Only the lines from the one containing "Toggle the 显示近期训练变化 checkbox" to the end of the material are to be copied, exactly and in full; images stay out.
+++++
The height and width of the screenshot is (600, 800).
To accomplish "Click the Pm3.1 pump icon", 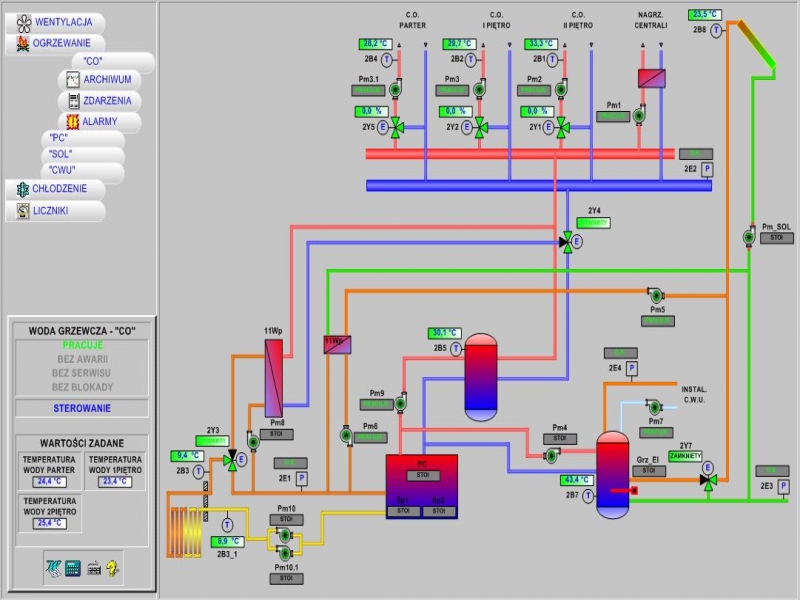I will tap(395, 89).
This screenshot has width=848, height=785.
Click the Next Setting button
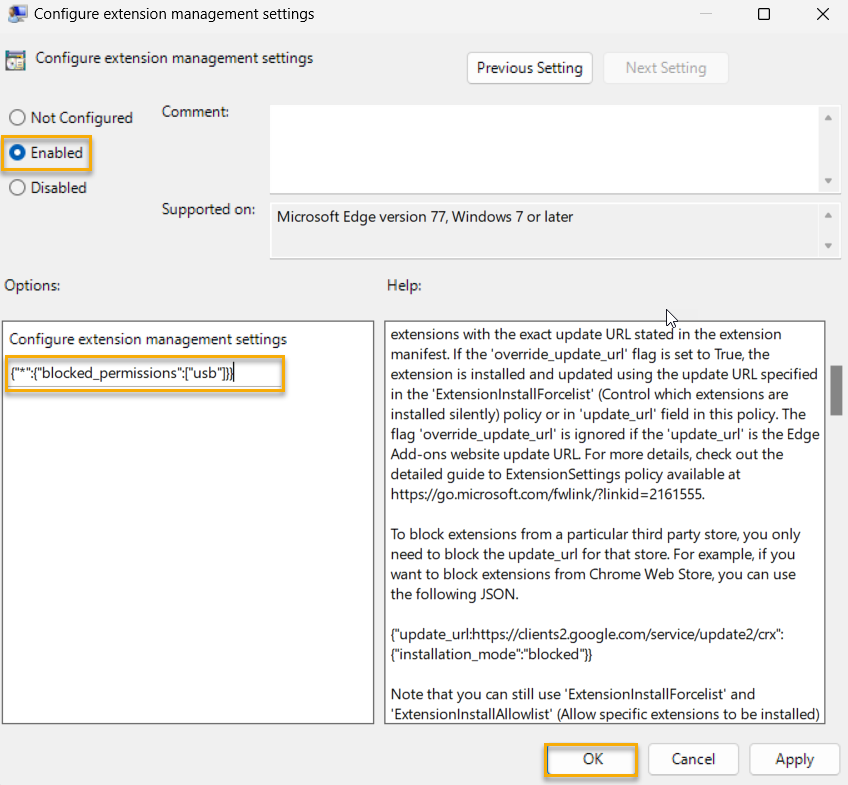click(666, 68)
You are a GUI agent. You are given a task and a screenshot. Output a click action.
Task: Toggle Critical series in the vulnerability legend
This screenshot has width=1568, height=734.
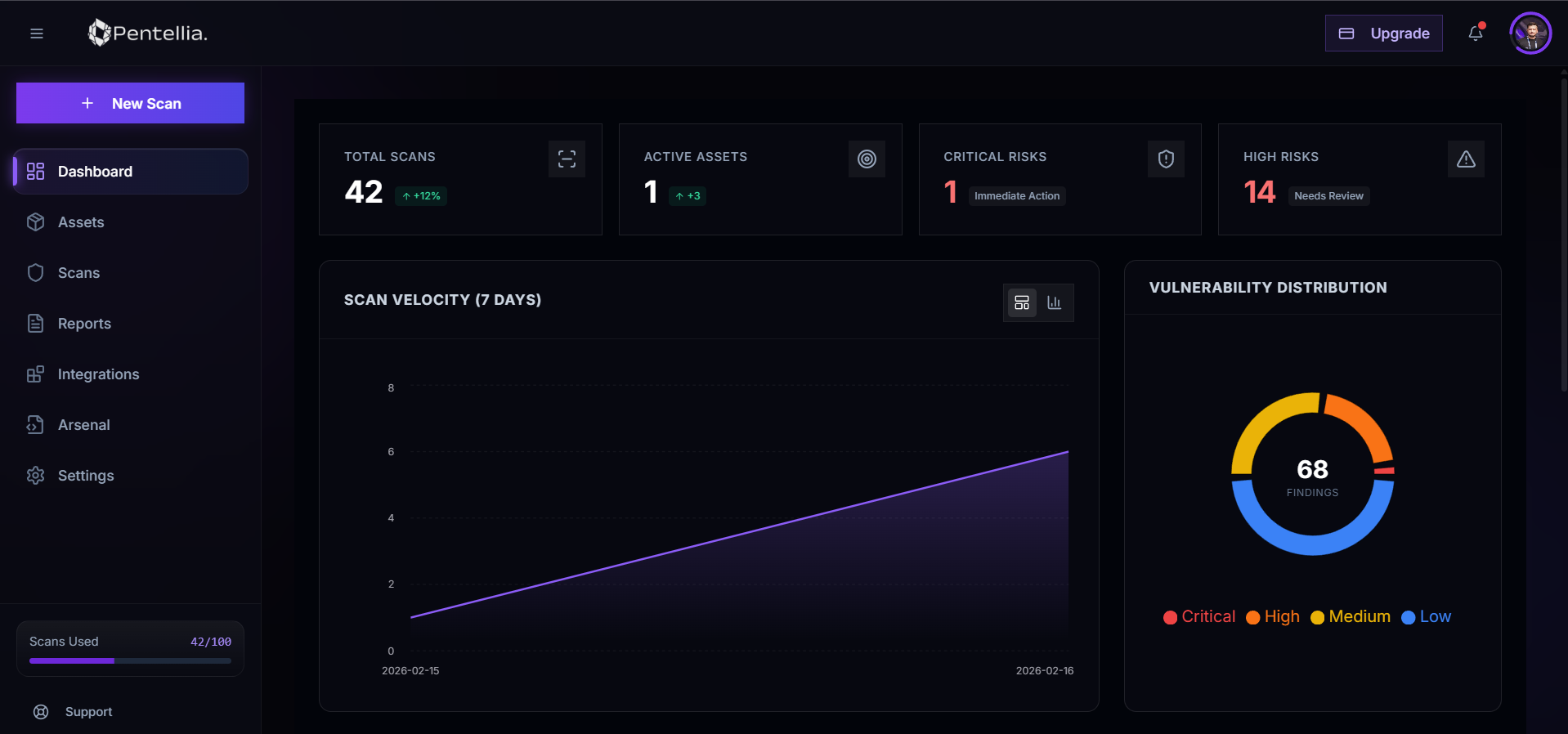pyautogui.click(x=1199, y=617)

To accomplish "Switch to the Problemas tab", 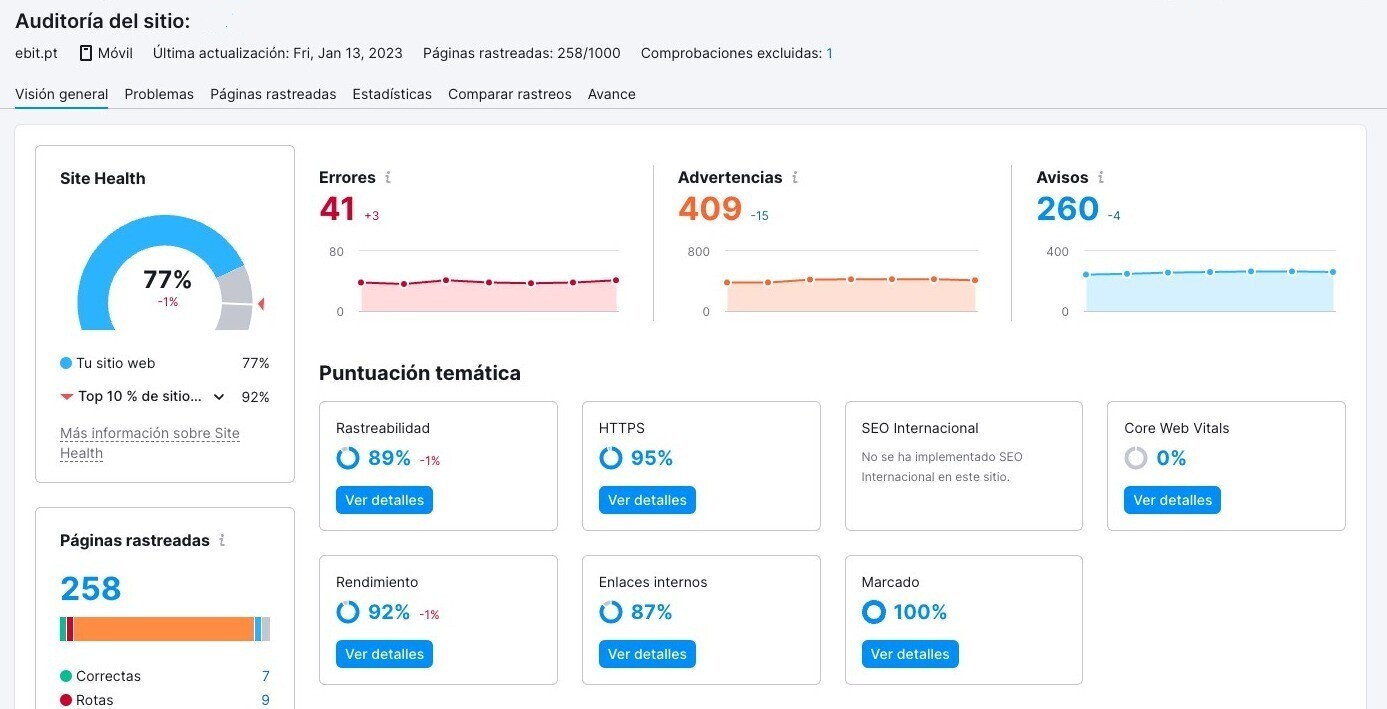I will pyautogui.click(x=158, y=94).
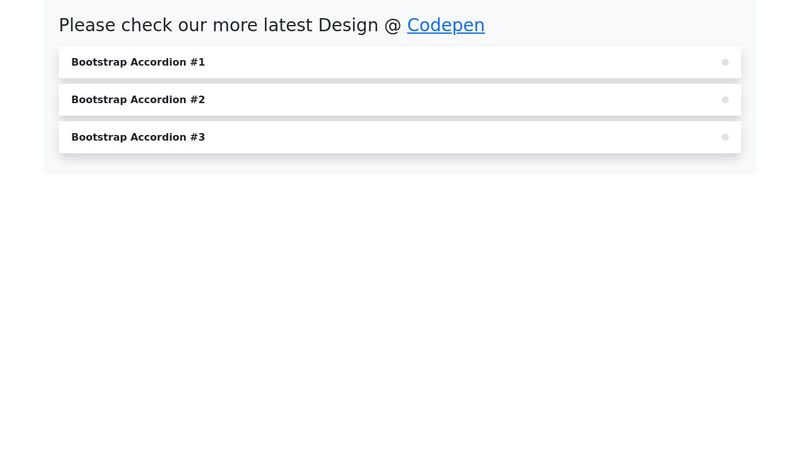800x450 pixels.
Task: Click the word "Design" in the heading
Action: (348, 25)
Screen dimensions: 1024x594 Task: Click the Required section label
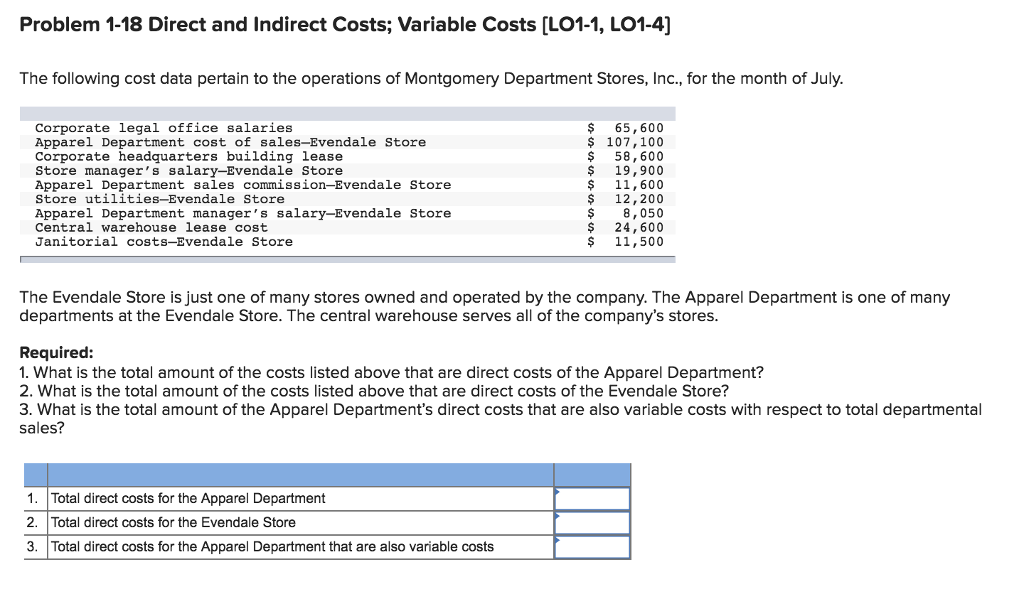(49, 353)

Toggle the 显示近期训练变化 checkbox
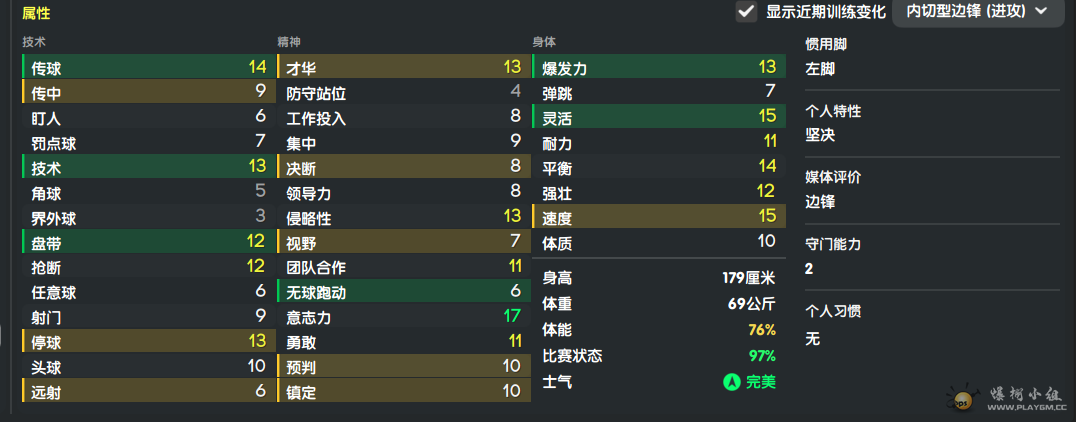coord(746,12)
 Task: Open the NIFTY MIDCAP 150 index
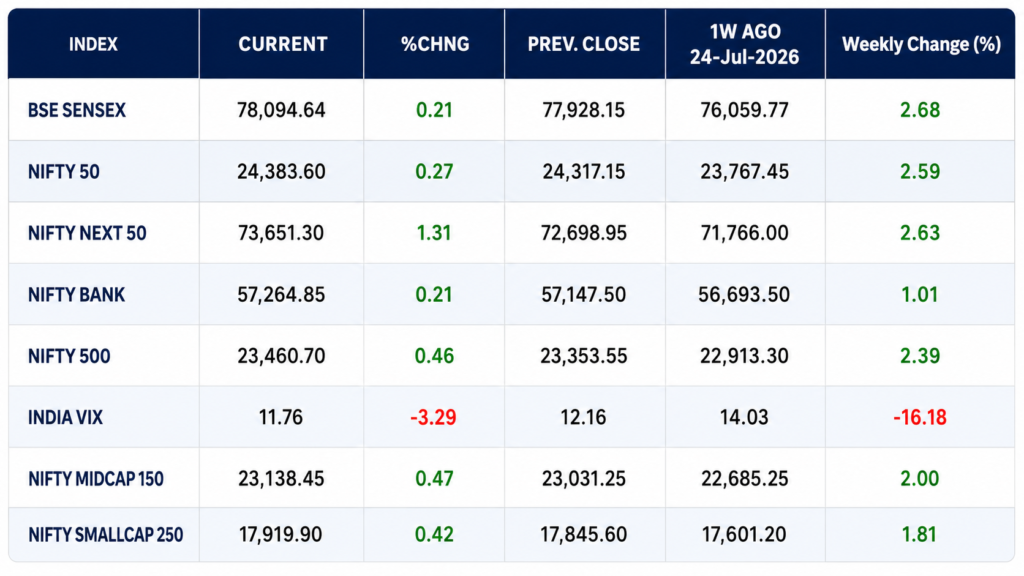(x=95, y=479)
+++++
• _Solution to this exercise_:
Toggle the 显示近期训练变化 checkbox
coord(746,12)
 Task: Open the NIFTY MIDCAP 150 index
(x=95, y=479)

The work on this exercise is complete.